Tomorrow he gets to go see his mom


----------



## GatorBytes

:happyboogie: :teary: eace: ...I CANNOT wait!!!!!!!!!!!!!!!!

Comin' to get you my baby Gator!!!!!!!!!!



Sibze said:


> Tomorrow he gets to go see his mom


----------



## pyratemom

GatorBytes said:


> :happyboogie: :teary: eace: ...I CANNOT wait!!!!!!!!!!!!!!!!
> 
> Comin' to get you my baby Gator!!!!!!!!!!


I know times are hard but I'm so happy that you will be reunited with Gator today. I know he missed you as much as you missed him. I for one am throwing a happy dance for both of you. Things might not be perfect but you will be together again and that is what counts. I hope the new foster helps out enough that you will be able to get a permanent apartment and get your life back together as I'm sure it seems a lot longer to you than any one on this board how long you have been apart from Gator. PS - Sapphire has been a life saver but people's patience runs out sometimes when their lives are concerned and I know you want Gator back. A kind word to her for all her efforts is in order.


----------



## Gwenhwyfair

Very well said, pyratemom. :thumbup: 



pyratemom said:


> I know times are hard but I'm so happy that you will be reunited with Gator today. I know he missed you as much as you missed him.
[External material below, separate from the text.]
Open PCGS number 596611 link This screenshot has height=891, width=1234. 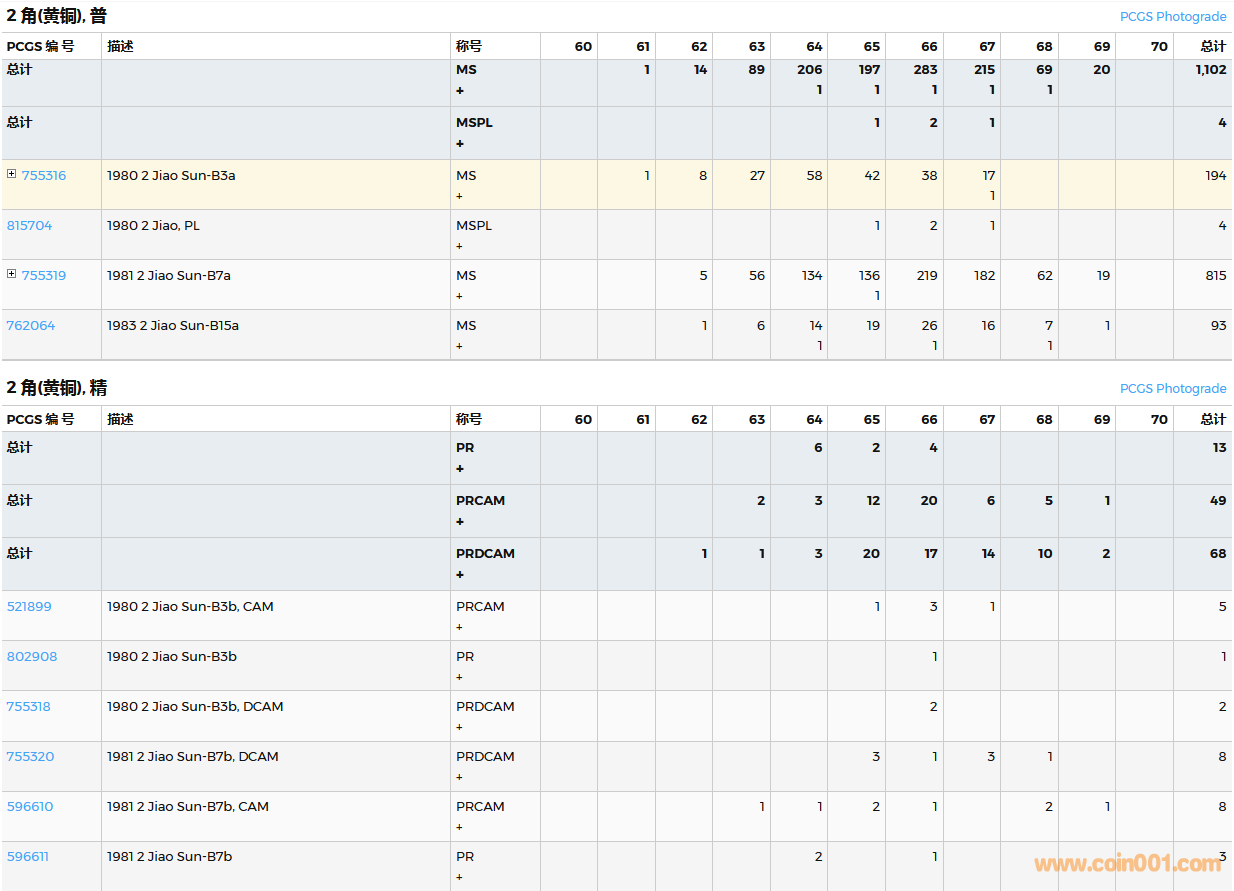[28, 857]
I for one am throwing a happy dance for both of you. Things might not be perfect but you will be together again and that is what counts. I hope the new foster helps out enough that you will be able to get a permanent apartment and get your life back together as I'm sure it seems a lot longer to you than any one on this board how long you have been apart from Gator. PS - Sapphire has been a life saver but people's patience runs out sometimes when their lives are concerned and I know you want Gator back. A kind word to her for all her efforts is in order.


----------



## Saphire

Gator has been reunited with his owner.

Thank-you everyone for your support, it means alot.

Cathy

Sent from Petguide.com Free App


----------



## Lilie

Thanks so much for keeping us updated, Cathy!!!


----------



## Loneforce

Thank you for taking care of gator Cathy!!


----------



## Piper'sgrl

very cute old man  Love watching him play with the hose haha


----------



## AKIRA3

Hope the love continues all the way around.
Thank you for taking care of Gator.


----------



## pyratemom

I know it must have been a joyous reunion. May hope always remain. Cathy, you are wonderful to have taken care of Gator to help out. I know Gatorbytes does appreciate you making it possible for her to keep her boy even if it's hard for her to communicate right now.


----------



## KatsMuse

Saphire said:


> Gator has been reunited with his owner.
> 
> Thank-you everyone for your support, it means alot.
> 
> Cathy
> 
> Sent from Petguide.com Free App


YAY! Many thanks to you, your family and Carm! 
I'm sure GB is glad to have her baby back.

 Kat


----------



## JakodaCD OA

I also want to thank Cathy, her family and carmen for going above and beyond for this dog.


----------



## selzer

Thanks Cathy and Carmen for helping this guy out.


----------



## carmspack

thank you everyone --- mine was only a supportive role . Saphire did the lion's share , she deserves the attention. I sincerely do hope that Gatorbytes and Gator have better days ahead.


----------



## NancyJ

I agree though. A lot of thanks. That was a lot to offer.


----------



## VickyHilton

I, too, want to thank you- Cathy (and adorable family) and Carmen- for helping when the rest of us could not. I feel a happier human knowing that there are those like as you out there, doing when we cannot, helping those who are innocent and deserve care. Thank you both.


----------



## TrickyShepherd

Thank you Cathy and Carmen for taking such great care of that old pup. You guys went way above and beyond what most would even think about doing these days! You are both amazing people (and Cathy... you're family as well!). I know Gator appreciated the warm home and yummy food.


----------



## Mrs.K

Same here thank you for everything you have been doing ♥

Sent from Petguide.com Free App


----------



## Daisy&Lucky's Mom

I havent checked in in a while but just need to add my continued hopes prayers gor Gator and Gatorbytes to find their new home and to say thanks to Saphire and Carmspack. Hang in there Gator boy . Saphire youyr pictures of Gator and the updates were wonderful.


----------



## Saphire

I was not home to see Gator off. My son tells me Gator was very happy to see his owner as she was to see him.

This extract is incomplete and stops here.